From our partners at Newshoggers.com

By Derrick Crowe

The gap between General Petraeus’ rhetoric and the reality on the ground in Afghanistan grows every day.

On October 14, 2010, the Afghan NGO Safety Office (ANSO) released its quarterly report (.pdf) on the security situation in Afghanistan, which described the continued growth of the Afghan armed resistance and a deterioration of security in areas where ISAF made major military pushes. Yet on October 15, 2010, General Petraeus crowed in London about “progress” made in Afghanistan. Americans are wise to the game and don’t buy this sort of clap-trap anymore: most Americans believe the war in Afghanistan is a “situation like Vietnam (.pdf).” Yet Petraeus spins on, damaging his own credibility and fooling no one.

The ANSO report paints a grim picture of the reality on the ground in Afghanistan:

The [Taliban] counter-offensive is increasingly mature, complex & effective. Country wide attacks have grown by 59% (p.10) while sophisticated recruitment techniques have helped activate networks of fighters in the North where European NATO contributors have failed to provide an adequate deterrent (p.11). Some provinces here are experiencing double the country average growth rate (p.12) and their districts are in danger of slipping beyond any control. Clumsy attempts to stem the developments, through the formation of local militia’s and intelligence-poor operations, have served to polarize communities with the IEA capitalizing on the local grievances that result. In the South, despite more robust efforts from the US NATO contingents, counterinsurgency operations in Kandahar and Marjah have similarly failed to degrade the IEA’s ability to fight, reduce the number of civilian combat fatalities (p.13) or deliver boxed Government.

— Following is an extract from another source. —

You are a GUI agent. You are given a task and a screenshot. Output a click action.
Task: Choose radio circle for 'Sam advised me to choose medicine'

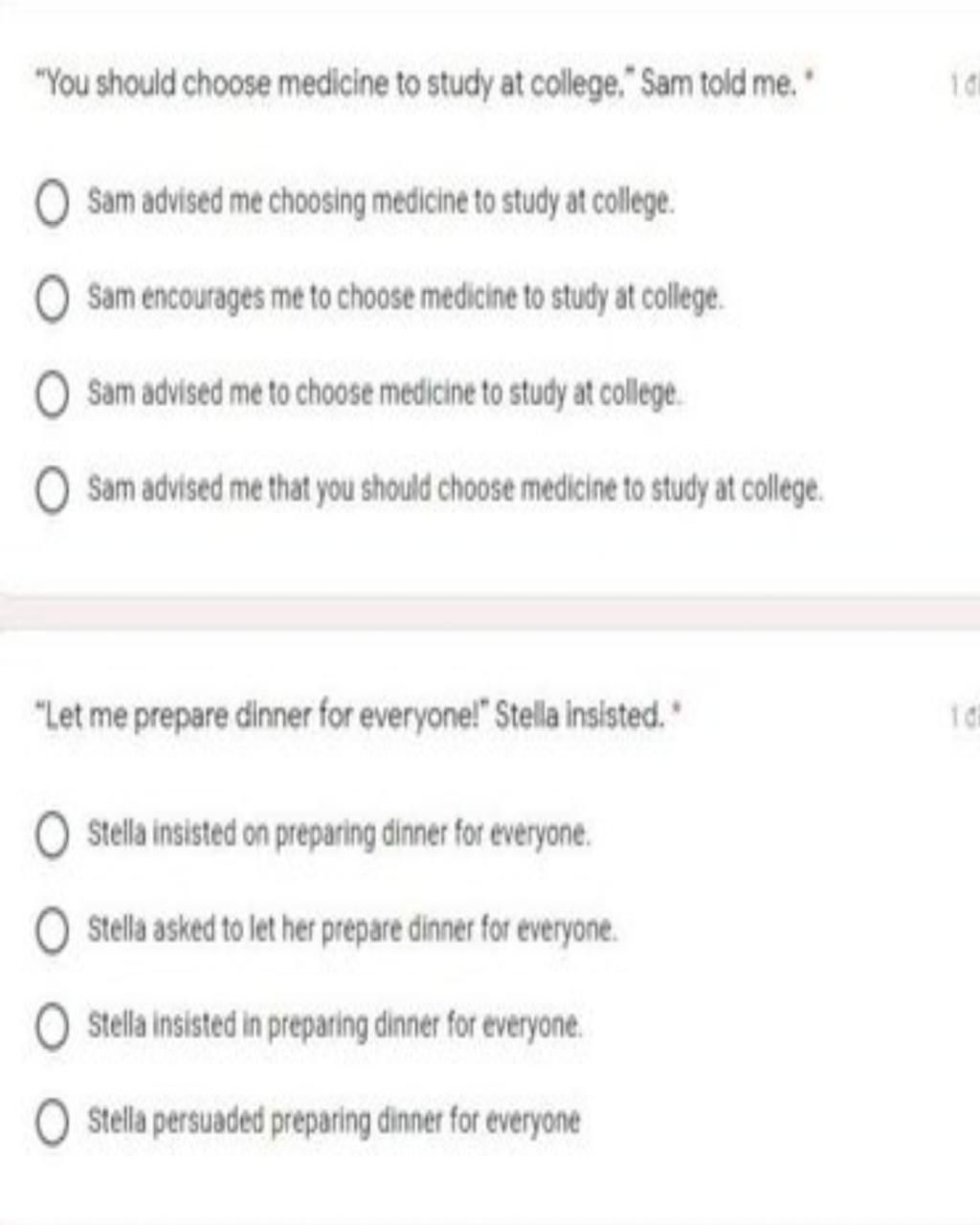[x=52, y=394]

By contrast the [Taliban] are showing signs of transition to their own ‘hold & build’ phase. Already operating advanced administrations in the rural South & East, local ’shadow governance’ structures in the North are being buttressed by cadres of loyalists to reinforce the ideological and political cohesion of the movement. Field reports suggest that these efforts are drawing in more conservative recruits from the Uzbek, Turkmen and Tajik communities affording highly valuable opportunities for expansion. Internal factionalism is being addressed with junior opposition partners (domestic and foreign) being slowly subordinated to their command structure, sometimes violently. At the strategic level, leaders are outlining tentative foreign policy, reassuring neighbors of cooperation on narcotics, the environ- ment and commerce, while alluding to ‘the upcoming system of the country’. The sum of their activity presents the image of a movement anticipating authority and one which has already obtained a complex momentum that NATO will be incapable of reversing.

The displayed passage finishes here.